Opinion and Analysis

The absence of Telstra from the NBN process has created widespread skepticism that the network can be built by any of the other would be providers, including Singtel Optus.

The Government has committed $4.7 billion to the NBN project, promising the network would provide high-speed internet access to 98 per cent of Australian homes and businesses, and most estimates have the ultimate cost of building the network to be at least $10 billion.

“Investment in broadband infrastructure will provide a boost to short-term employment opportunities while creating a foundation for our future economy,” Senator Conroy said.

German Chancellor Angela Merkel earlier told the CeBIT official opening crowd that investment in information and communications technology (ICT) was a critical response to the economic crisis and that ICT was a priority of the German Government’s economic recovery packages.

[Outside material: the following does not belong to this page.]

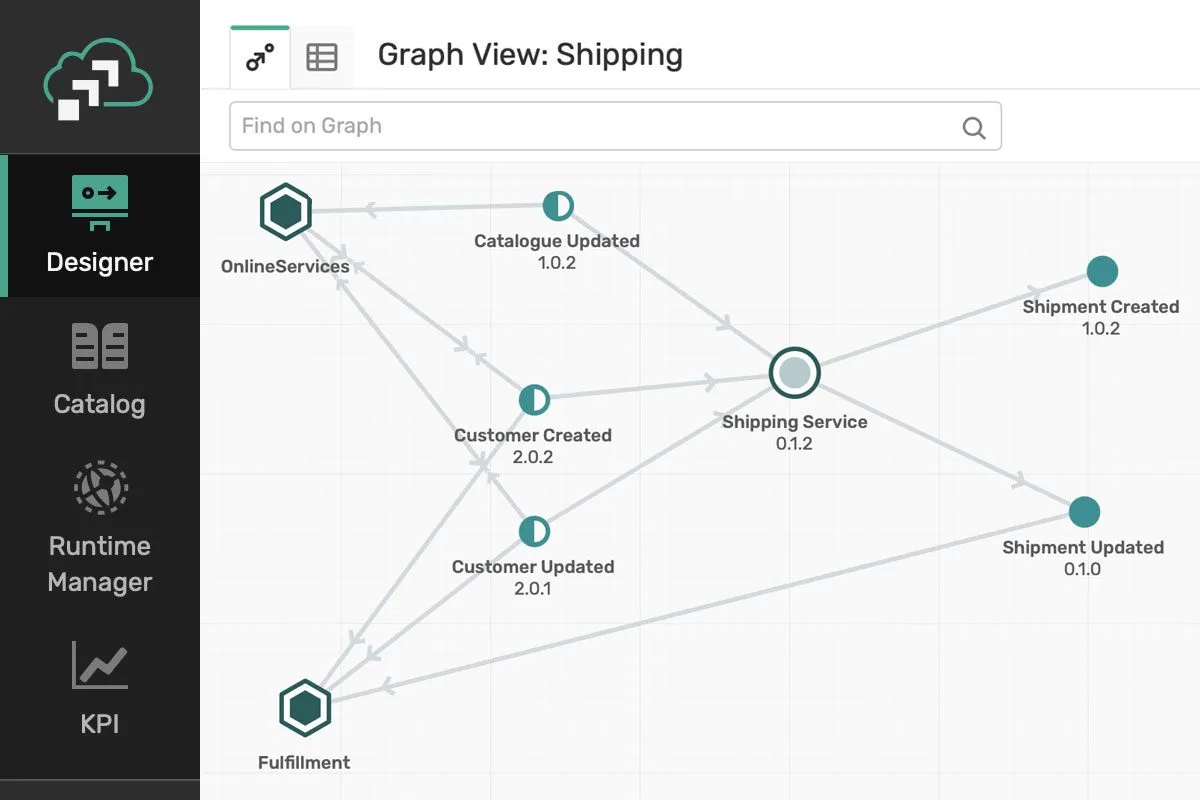1200x800 pixels.
Task: Click the OnlineServices hexagon node
Action: click(286, 212)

Chancellor Merkel said the German Government was committed to a timetable that would connect 75 per cent of its regions to super-fast 50Mbps internet connection by 2014 in order to generate long-term momentum for economic growth through the creation of new services. By comparison, the Australian FTTN NBN promises speeds of between 12Mbps and 20Mbps.

Governor Schwarzenegger, who has led a delegation of 50 Californian high tech companies to CeBIT, said the technology sector would play a huge role not just in the global economic recovery, but also in delivering solutions to global problems like reducing carbon emission or revolutionising health care.

This there was no official delegation of Australian companies, unlike the glory days of the 1990s when Austrade displayed a double-story stand with Fosters Beer on tap and more than two dozen Australian technology exhibitors.

While the number of exhibitors at CeBIT had fallen by 25 per cent this year as a result of the global economic crisis, the 4,300 exhibitors from 69 countries still made it the biggest ICT event on the planet.

CeBIT in Hannover is the (massively) big sister event of CeBIT Australia, to be held at the Sydney Convention and Exhibition Centre at Darling Harbour from May 12-14.

Hannover Fairs Australia Managing Director Jackie Taranto, who is currently in Germany attending CeBIT with Senator Conroy, said that CeBIT Australia was now firmly entrenched as the region’s most important ICT event, and through CeBIT Hannover was an important trade connection into Europe.

“CeBIT Australia is in its eighth year and has grown to become a sizeable global event in its own right,” Ms Taranto said.

Ms Taranto is leading a delegation of Australian business and research leaders to CeBIT.